前掲の令和6年外国人雇用実態調査では、雇用の問題点として「在留資格申請等の事務負担が面倒・煩雑」が24.7%、「在留資格によっては在留期間の上限がある」が21.5%、「文化、価値観、生活習慣等の違いによるトラブルがある」が20.9%と続きます。いずれも体制づくりで軽減できる課題です。

入社前後で押さえるべき生活立ち上げ支援

来日直後に直面するのは、住居の確保、銀行口座の開設、携帯電話の契約、住民登録といった生活基盤の手続です。

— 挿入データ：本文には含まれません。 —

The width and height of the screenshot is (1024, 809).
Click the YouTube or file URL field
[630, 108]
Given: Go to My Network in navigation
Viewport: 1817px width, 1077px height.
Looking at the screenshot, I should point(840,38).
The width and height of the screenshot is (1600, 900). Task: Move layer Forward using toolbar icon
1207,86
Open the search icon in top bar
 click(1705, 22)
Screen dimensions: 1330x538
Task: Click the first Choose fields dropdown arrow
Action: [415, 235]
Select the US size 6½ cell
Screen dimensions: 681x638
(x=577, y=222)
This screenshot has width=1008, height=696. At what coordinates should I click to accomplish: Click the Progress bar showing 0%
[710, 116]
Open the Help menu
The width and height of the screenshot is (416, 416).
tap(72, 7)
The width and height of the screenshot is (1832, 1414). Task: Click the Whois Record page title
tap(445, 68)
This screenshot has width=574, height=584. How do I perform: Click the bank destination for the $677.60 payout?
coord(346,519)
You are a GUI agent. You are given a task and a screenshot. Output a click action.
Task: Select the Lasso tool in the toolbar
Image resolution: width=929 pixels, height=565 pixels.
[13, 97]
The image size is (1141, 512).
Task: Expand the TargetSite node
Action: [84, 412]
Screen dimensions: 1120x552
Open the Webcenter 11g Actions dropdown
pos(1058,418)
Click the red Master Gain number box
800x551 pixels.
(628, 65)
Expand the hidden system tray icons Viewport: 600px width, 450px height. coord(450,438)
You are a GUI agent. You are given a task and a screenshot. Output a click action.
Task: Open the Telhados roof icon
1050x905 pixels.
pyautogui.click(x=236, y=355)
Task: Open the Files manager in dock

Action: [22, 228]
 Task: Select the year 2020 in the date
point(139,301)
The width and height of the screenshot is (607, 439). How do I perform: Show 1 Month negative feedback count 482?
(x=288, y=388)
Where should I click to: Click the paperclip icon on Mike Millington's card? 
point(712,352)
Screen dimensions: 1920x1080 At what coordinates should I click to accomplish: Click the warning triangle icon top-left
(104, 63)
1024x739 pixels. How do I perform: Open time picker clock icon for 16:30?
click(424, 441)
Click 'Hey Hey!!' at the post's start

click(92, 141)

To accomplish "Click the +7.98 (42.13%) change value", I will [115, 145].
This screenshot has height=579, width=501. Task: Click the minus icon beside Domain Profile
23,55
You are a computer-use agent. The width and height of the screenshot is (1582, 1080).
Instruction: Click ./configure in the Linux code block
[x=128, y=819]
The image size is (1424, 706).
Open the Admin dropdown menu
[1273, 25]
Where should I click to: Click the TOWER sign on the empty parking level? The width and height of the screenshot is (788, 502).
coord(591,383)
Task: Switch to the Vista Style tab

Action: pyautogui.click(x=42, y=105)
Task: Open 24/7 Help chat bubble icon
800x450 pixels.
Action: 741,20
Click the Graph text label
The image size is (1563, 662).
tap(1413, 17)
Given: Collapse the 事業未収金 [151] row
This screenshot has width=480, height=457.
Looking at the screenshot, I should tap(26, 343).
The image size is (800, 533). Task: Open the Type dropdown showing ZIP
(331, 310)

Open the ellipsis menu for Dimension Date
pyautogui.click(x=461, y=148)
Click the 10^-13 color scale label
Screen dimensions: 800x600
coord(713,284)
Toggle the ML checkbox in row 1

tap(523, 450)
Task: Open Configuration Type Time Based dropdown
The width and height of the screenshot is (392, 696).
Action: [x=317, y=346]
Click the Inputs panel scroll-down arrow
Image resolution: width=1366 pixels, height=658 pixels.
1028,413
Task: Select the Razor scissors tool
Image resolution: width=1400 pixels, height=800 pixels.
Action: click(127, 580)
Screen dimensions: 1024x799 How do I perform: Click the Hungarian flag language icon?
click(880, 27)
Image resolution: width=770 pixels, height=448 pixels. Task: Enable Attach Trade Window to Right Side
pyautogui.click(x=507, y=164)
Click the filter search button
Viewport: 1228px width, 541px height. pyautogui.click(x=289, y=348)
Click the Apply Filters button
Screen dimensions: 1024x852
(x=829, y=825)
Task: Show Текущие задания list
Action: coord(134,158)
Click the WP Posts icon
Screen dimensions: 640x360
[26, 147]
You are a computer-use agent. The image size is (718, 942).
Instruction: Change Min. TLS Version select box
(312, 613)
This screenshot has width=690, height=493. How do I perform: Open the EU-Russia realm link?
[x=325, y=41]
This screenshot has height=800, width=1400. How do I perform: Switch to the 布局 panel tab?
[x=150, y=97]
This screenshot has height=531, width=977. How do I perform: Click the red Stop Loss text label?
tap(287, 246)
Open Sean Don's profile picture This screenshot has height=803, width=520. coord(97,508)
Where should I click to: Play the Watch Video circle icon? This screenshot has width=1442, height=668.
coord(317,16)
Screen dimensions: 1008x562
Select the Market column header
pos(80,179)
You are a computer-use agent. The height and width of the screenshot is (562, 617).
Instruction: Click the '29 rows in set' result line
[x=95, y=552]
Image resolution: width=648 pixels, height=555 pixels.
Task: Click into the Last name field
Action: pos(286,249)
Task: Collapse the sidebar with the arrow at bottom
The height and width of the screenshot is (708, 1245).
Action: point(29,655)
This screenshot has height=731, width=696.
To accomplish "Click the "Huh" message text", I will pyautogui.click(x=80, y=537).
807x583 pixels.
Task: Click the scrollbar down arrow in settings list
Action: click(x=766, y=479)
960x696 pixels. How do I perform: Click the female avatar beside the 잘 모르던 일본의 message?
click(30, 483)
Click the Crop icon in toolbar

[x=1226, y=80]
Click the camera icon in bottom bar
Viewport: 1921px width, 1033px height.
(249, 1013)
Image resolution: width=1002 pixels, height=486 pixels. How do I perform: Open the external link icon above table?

特に賃貸契約は保証人や審査のハードルが高く、住まいが決まらないことが配属遅延の原因になります。

実務では、次の準備を採用決定と同時に走らせると安全です。

  • 住居:社宅または外国人受け入れ実績のある物件を事前に確保する
  • 送金:本国への送金手段を早期に案内する(仕送りは定着の前提条件になりやすい)
  • 医療:近隣の医療機関と、緊急時に通訳を介せる窓口を一覧化しておく
  • 相談窓口:業務外の悩みを母語で相談できる経路を用意する

こうした生活支援や在留資格手続を外部に委ねる選択肢もあります。GTNの企業向け受け入れ支援生活支援サービスのように、住まいの確保から在留手続、入社後の生活サポートまでを一括で扱う仕組みも整備されています。自社で抱え込むか外部に出すかを最初に決めておくと、現場の負担が読みやすくなります。

現場マネジメントで効く5つの実践

第1に、指示は短く具体的に、否定形ではなく肯定形で伝えること。「走らないで」より「歩いてください」のほうが伝わります。第2に、理解確認は復唱と実演で行うこと。うなずきを理解のサインと受け取らない習慣を、現場リーダー全員で共有します。第3に、叱責は必ず個別に行うこと。人前での指導は面子を損ないます。

第4に、日本語学習の時間を業務として確保すること。月数時間でも会社が用意すると継続率が変わります。第5に、キャリアパスを数字で示すことです。移行要件、賃金がいくら上がるのか、いつ試験を受けるのかを入社時に提示できると、「この会社にいる理由」が明確になります。転籍が認められる育成就労の時代には、この差がそのまま定着率の差になります。

なお、政治や民族に関する話題は、本人が話し始めない限り職場から持ち出さないのが原則です。本国に家族を残している人にとって、情勢の話題は極めてセンシティブであり、配慮の有無は必ず伝わります。